Starting today, Microsoft will be turning on Yammer by default for all eligible Office 365 commercial customers. If you are not familiar with the social tool, it’s designed to make it easier to collaborate internally with the flexible workspaces and integration into many different products.

For those of you that use Office 365 Groups, Yammer will hook into that feature sometime during the first half of 2016. Once completed, you will be able to turn your Yammer conversation into a Skype call, schedule a meeting using Outlook calendar, access your files in OneDrive, create tasks in Planner and more, all from your Yammer group.

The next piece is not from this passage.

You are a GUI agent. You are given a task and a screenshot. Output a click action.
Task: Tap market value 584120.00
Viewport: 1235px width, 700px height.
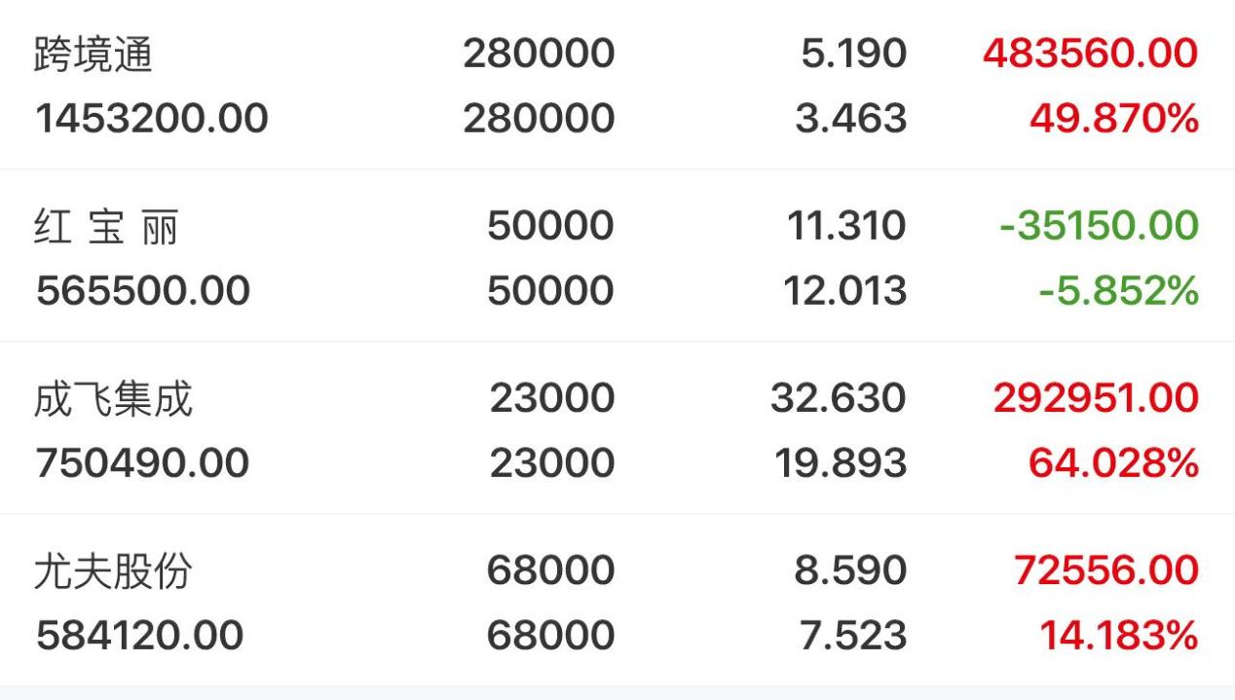pyautogui.click(x=139, y=636)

Yammer will be rolled out in three waves in the following order:

  • Wave 1 starts today and includes Office 365 customers with a business subscription who purchased fewer than 150 licenses that includes Yammer and who have zero or one custom domains for Yammer.
  • Wave 2 starts on March 1, 2016 and includes Office 365 customers with a business subscription who purchased fewer than 5,000 licenses that includes Yammer. This does not include customers with an education subscription.
  • Wave 3 starts on April 1, 2016 and includes all remaining customers with a business subscription and all customers with an education subscription.

It will be interesting to see if this aggressive move with Yammer can help it pick up momentum with large customers. With Slack growing at an exponential rate and Facebook having a solid brand-backing, Yammer is far from the only player in this segment.

You can read more about today’s announcement on the official Microsoft blog.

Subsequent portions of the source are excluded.